Sunday, January 30, 2011

What Happens To Javtalk

LETTER ON THE DEATH OF A NOTE EMILIO TERRAZA

Emilio married my cousin Marly in France and ended up coming to Brazil where he had to fight hard for its recognition as a musician and composer. After working for the National Association of Musicians teaching our popular authors to write their songs or even doing it for them, now the University of Piahui, my colleague and friend Elcio mounted as another initiative to transform the north pole in the academic time than it was in the right plan with the school and the school pernambuco bahiana, which left great intellectuals and artists, among others.
Then he ended the University of Brasilia where my colleague and friend Claudio Santoro managed to keep a school of music revolutionary, for which contributed enormously talented pedagogue Emilio. The note of UNB are reprinted below gives an idea of \u200b\u200bits synthetic importance.
For me the journey of Emilio is also and especially the death of a friend bully, always angry, as he formed this great Argentine anarchist philosopher José Ingenieros, delighted with their discoveries with their educational and musical universe so wide from the classics to popular music.

Die conductor and composer Emilio Terraza

Retired Professor, Department of Music and author of dozens of pieces for piano, the musician suffered from emphysema

Ana Lucia Moura - The Department of Communication at UNB

died on Friday, January 14 at age 82 , pianist and composer Emilio Terraza. Author of dozens of piano pieces, string quartets and works for chamber ensemble, the retired professor of the Department of Music, University of Brasilia suffered from pulmonary emphysema. He was hospitalized for over a week in the Intensive Care Unit St. Luke's Hospital in the city of Natal, Rio Grande do Norte, where he lived since 2006.

Before joining UNB in \u200b\u200b1969, Emilio was Terraza alternate director of the University Symphony Orchestra of Rio de Janeiro, professor at the Instituto Villa-Lobos, and organized the Documentation Service of the Association of Musical Musicians from Brazil, where he also served as entity counselor.
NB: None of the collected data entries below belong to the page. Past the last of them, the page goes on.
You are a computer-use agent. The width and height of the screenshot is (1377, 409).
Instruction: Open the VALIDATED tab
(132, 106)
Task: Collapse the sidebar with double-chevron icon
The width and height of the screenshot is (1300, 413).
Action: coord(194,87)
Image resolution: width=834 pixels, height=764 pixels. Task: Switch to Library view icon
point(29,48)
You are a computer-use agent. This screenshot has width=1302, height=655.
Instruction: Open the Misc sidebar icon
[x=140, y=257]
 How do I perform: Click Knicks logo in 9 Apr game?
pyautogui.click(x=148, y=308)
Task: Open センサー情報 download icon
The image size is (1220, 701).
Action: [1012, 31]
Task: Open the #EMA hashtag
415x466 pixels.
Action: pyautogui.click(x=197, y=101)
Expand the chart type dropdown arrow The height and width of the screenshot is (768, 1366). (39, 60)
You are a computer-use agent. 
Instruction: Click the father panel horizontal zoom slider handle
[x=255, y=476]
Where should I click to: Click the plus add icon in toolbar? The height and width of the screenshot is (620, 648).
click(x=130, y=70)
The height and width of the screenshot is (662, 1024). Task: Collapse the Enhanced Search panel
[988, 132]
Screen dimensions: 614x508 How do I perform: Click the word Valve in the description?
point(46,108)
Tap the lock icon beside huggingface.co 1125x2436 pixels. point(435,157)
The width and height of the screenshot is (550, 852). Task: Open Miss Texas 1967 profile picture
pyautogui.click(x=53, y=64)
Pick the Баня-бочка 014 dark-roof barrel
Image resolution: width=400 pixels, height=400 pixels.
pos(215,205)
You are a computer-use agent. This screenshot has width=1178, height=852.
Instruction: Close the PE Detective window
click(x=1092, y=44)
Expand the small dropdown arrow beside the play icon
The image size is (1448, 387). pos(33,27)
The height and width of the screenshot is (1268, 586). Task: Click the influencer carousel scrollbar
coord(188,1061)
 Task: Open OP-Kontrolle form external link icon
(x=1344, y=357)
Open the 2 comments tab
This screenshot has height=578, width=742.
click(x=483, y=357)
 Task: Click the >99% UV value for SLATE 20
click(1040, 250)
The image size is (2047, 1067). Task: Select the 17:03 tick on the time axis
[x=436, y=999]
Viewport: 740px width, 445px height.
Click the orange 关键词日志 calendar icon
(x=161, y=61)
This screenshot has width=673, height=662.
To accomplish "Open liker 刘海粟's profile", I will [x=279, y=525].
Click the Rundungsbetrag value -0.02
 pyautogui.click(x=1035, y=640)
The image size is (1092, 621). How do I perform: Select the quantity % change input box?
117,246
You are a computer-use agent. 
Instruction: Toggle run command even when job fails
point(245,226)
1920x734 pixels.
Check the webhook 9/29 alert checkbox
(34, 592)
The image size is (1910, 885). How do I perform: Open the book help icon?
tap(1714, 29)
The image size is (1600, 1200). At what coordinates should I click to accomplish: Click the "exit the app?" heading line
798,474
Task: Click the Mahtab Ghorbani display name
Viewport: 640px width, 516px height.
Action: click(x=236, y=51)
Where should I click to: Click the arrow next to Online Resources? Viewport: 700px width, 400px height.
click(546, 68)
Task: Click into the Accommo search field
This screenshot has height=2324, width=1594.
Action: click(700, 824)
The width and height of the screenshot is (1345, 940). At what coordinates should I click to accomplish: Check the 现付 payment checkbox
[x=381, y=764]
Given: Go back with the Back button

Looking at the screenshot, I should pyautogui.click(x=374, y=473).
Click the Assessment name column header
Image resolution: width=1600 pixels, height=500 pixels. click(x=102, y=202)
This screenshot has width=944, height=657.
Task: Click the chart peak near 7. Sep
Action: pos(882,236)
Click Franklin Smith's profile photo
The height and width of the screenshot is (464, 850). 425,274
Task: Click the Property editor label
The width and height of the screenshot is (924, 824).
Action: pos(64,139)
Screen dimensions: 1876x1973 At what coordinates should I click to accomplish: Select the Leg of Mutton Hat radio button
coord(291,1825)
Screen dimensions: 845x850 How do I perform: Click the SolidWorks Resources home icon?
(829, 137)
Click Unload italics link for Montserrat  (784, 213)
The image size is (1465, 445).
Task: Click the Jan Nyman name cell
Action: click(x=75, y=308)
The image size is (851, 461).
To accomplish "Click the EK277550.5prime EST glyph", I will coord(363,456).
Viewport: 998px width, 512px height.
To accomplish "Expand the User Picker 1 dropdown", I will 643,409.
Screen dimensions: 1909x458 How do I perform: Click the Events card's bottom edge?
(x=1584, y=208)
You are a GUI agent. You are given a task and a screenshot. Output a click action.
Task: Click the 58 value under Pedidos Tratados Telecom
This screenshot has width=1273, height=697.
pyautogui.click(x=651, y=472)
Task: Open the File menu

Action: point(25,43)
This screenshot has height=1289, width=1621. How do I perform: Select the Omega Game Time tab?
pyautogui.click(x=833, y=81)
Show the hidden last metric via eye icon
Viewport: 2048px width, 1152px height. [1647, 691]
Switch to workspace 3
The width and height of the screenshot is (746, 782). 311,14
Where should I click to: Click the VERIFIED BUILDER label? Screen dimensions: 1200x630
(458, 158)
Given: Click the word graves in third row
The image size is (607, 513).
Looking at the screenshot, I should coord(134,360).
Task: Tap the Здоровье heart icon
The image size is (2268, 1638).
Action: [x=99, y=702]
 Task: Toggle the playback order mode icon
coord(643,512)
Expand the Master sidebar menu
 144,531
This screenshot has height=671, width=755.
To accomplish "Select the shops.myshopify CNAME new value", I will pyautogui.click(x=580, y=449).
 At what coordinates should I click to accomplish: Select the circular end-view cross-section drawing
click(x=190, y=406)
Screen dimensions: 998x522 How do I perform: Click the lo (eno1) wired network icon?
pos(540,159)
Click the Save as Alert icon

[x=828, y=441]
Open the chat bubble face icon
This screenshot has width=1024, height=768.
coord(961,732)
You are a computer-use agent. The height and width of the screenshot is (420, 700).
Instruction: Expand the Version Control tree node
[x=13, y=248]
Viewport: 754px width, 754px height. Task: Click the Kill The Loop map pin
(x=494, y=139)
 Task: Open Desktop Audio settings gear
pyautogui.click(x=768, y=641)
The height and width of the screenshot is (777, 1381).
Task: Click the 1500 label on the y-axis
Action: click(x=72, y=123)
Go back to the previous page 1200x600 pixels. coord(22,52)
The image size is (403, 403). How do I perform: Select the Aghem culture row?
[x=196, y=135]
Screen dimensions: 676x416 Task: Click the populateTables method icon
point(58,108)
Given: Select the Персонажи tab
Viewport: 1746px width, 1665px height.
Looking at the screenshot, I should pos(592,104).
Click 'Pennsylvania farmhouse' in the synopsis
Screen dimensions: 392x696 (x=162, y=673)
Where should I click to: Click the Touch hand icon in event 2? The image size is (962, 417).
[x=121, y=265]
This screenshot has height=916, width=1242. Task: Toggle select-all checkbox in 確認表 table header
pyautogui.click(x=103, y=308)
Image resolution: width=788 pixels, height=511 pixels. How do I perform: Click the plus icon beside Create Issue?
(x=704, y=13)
Born in Argentina in 1929, the musician remained at UNB until 1972, when more than two hundred teachers have resigned. Resumed academic life at the Federal University of Piaui, where he created and coordinated the Department of Arts and Music Department. In 1975, he returned to UNB, creating and directing the course of Basic Music Shop, first established in Instituto Villa-Lobos. The activity attracted the interest of musicians from Brazil and abroad, why Emilio Terraza was often invited to give lectures.

colleague Emilio Terraza since 1965, Professor Jorge Antunes, Department of Music at the University of Brasília, remember that the discipline "pedagogically opened hundreds of young heads for trial of avant-garde classical." "We held several jobs together as orchestras, chamber groups and participating in discussions enriching aesthetic," he says. He describes Emilio Terraza as "the little man, friendly and talkative, affable friend and electric, the tango virtuoso, composer creative, "and that even after 52 years in Brazil, never dropped the Porteño accent. "He leaves us very homesick," he says.

FRAGILE HEALTH - Emilio Terraza arrived in Brazil in 1958 when he married the Brazilian pianist Marly Terraza, who died in 2006. In Argentina, he studied piano with R. Ehrlich and composition with J. Ficher. In Paris, a scholarship from the governments of Argentina and France, was a student of Toni Aubin. In addition to piano pieces, duos and trios, composed two string quartets and works for chamber ensemble. His Gait Little Children, for orchestra, 1952, was premiered in Rio de Janeiro in 1960.

When he moved to Brasilia for Christmas, now no longer made public appearances. "He smoked a lot and over the years grew to health increasingly fragile, with serious breathing difficulties," says one of three sons, also named Emilio Terraza. "In the last three months, entered and left the hospital several times," she reveals. Emilio describes that arrived with the two brothers to visit his father when doctors reported the death. "Neither came to see him alive," he laments, recalling then the last memory she has of his father playing in public in Pirenópolis.

All texts and photos can be used and reproduced provided the source is acknowledged. Texts: UNB Agency. Photos: name of photographer / agency UNB.